*Provided data*
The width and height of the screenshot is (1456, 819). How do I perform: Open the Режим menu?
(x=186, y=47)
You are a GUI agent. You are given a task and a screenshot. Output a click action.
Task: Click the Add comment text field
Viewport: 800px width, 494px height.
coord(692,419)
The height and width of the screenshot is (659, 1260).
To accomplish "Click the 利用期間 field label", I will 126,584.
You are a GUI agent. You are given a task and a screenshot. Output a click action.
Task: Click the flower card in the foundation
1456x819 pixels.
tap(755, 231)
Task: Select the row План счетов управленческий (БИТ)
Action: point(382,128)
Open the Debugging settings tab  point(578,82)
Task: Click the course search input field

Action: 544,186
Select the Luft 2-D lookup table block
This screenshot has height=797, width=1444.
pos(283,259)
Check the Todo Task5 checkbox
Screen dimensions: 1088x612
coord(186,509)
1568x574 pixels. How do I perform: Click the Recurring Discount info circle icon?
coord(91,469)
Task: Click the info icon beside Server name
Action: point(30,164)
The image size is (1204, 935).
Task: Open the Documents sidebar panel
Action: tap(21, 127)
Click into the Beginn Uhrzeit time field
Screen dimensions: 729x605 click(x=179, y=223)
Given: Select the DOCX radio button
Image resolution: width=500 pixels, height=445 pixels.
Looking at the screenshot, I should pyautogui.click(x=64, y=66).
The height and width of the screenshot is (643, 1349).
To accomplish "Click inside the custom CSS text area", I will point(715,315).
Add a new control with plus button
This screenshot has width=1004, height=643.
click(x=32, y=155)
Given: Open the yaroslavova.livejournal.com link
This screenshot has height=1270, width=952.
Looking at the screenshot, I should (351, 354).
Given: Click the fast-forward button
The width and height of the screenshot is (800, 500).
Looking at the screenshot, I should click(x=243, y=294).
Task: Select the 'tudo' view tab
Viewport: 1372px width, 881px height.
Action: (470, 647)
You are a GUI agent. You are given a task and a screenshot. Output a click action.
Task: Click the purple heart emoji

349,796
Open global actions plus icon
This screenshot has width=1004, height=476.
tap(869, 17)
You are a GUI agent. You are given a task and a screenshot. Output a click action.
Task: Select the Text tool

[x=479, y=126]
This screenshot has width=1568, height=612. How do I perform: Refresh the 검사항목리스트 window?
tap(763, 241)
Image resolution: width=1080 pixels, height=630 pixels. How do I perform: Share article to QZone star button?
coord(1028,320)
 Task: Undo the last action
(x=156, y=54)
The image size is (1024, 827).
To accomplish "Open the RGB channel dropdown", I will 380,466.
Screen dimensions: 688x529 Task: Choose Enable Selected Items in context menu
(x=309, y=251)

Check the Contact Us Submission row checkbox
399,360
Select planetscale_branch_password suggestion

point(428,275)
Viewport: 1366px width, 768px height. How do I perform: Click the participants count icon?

*Written task*
Set down again, without alteration, everything in the items above from the line containing "Given: Open the" down to the line containing "Action: (470, 647)", including both of those lines.

*The result*
Given: Open the yaroslavova.livejournal.com link
This screenshot has height=1270, width=952.
Looking at the screenshot, I should (351, 354).
Given: Click the fast-forward button
The width and height of the screenshot is (800, 500).
Looking at the screenshot, I should click(x=243, y=294).
Task: Select the 'tudo' view tab
Viewport: 1372px width, 881px height.
Action: (470, 647)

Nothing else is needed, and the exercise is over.